Required actions:
- a) Answer these questions using the unemployment article.
(i) What was Horry County's jobless rate in January?
(ii) What was South Carolina's peak unemployment rate, and when did it occur?
(iii) Which South Carolina county had the lowest jobless rate, and what was that rate?
- b) In the unemployment article, recast the paragraph that opens "Last year, South Carolina added" as a brief bulleted list, keeping its main figures.
- c) Transcribe the unemployment article word for word, everything from "In January, South Carolina's" down to "later this month.".

Document text:

- Opening Delimiter -

MYRTLE BEACH — The Grand Strand started 2013 with the usual jump in unemployment because of the tourism off-season, but it’s better than it was a year ago, according to statistics released Monday.
Horry County’s and Georgetown County’s rates each jumped substantially in January as expected: Horry’s to 12.4 percent from 11 percent in December, while Georgetown County’s jumped back into double digits to hit 10.6 percent from 9.7 percent in December, according to the S.C. Department of Employment and Workforce.
But despite the usual hikes, more residents were employed along the Grand Strand in January compared to January 2012, the statistics show. In Horry County, about 4,300 more residents were employed in January compared to January 2012, when the jobless rate was 13.9 percent. About 2,100 more residents in Georgetown County had jobs compared to January 2012.
“We still have high unemployment but we are still headed in the right direction,” said Rob Salvino, an economist at Coastal Carolina University. “There’s nothing to signify this is anything but a slow recovery.”
Last year, South Carolina added 31,100 jobs, with the biggest chunk -- 9,800 jobs -- added in leisure and hospitality, according to the state workforce department. Other sectors with the largest gains: trade, transportation and utilities, 6,900 jobs; government, 6,500 jobs; manufacturing, 3,000 jobs; financial activities, 2,800 jobs and construction, 2,600 jobs.
Education and health services stayed steady, while professional and business services lost 2,000 jobs and mining and logging dropped 100 jobs.
In January, South Carolina’s jobless rate ticked up to 8.7 percent from a revised 8.6 percent in December. Nationally, the jobless rate also ticked up in January to 7.9 percent from 7.8 percent in December.
Despite the slow improvement over the year, jobseekers along the Grand Strand looking for full-time professional work likely aren’t having an easier time finding a job than a few years ago, Salvino said.
“It’s still very competitive,” he said. “There’s a lot of people looking for that type of job.”
Those looking for work in hospitality likely will have an easier time because the number of tourism jobs has grown, Salvino said.
Hiring for the upcoming summer season is in full swing, with hotels and attractions scheduling jobs fairs to recruit as many as 200 seasonal workers for each property. Horry County’s jobless rate traditionally drops as the season gears up and more folks find themselves on the payrolls again.
The state's peak unemployment rate was 12 percent in November 2009.
In January, South Carolina's unemployment was tied with Georgia for the nation's ninth-highest jobless rates. California and Rhode Island tied for the country's highest jobless rates, at 9.8 percent.
Unemployment was up in all but two of South Carolina's 46 counties. Marion County had the state's highest jobless rate at 19.2 percent, while unemployment was lowest in Lexington County at 6.8 percent.
Workforce officials said they planned to release information about South Carolina's February unemployment figures later this month.
The director of South Carolina's unemployment agency resigned earlier this year following weeks of criticism from legislators about the ending of one-on-one help at rural offices. Abraham Turner's resignation came a day after senators demanded answers for why the agency, since August, has given 69 employees raises totaling nearly $440,000, but is cutting one-on-one help for people seeking benefits in 17 rural offices statewide.
The Associated Press contributed to this report.

- Closing Delimiter -

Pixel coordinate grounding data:

- Opening Delimiter -

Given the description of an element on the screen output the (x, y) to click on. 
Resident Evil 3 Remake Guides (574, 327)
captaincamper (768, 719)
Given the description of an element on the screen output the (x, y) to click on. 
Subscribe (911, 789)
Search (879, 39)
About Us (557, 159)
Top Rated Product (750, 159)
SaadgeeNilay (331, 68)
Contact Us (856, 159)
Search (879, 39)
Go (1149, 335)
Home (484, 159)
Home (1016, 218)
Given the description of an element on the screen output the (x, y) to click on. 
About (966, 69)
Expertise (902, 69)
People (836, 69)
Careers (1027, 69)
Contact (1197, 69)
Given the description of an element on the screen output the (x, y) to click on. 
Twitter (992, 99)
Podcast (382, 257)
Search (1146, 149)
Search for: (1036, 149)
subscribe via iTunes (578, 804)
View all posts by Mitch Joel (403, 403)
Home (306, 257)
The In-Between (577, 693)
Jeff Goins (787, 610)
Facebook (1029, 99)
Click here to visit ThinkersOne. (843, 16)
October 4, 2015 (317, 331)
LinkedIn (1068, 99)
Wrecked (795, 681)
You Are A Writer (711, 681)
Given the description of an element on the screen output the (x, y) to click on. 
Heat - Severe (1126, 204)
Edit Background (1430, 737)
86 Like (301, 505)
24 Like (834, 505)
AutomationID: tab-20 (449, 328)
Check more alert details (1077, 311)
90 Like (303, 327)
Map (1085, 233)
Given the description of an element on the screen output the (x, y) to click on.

- Closing Delimiter -

Numbered responses:
- a)
(i) 12.4 percent
(ii) 12 percent, in November 2009
(iii) Lexington County, at 6.8 percent

- b)
South Carolina added 31,100 jobs last year, according to the state workforce department. The sectors with the largest gains were:
- Leisure and hospitality: 9,800 jobs (the biggest chunk)
- Trade, transportation and utilities: 6,900 jobs
- Government: 6,500 jobs
- Manufacturing: 3,000 jobs
- Financial activities: 2,800 jobs
- Construction: 2,600 jobs

- c)
In January, South Carolina's unemployment was tied with Georgia for the nation's ninth-highest jobless rates. California and Rhode Island tied for the country's highest jobless rates, at 9.8 percent.
Unemployment was up in all but two of South Carolina's 46 counties. Marion County had the state's highest jobless rate at 19.2 percent, while unemployment was lowest in Lexington County at 6.8 percent.
Workforce officials said they planned to release information about South Carolina's February unemployment figures later this month.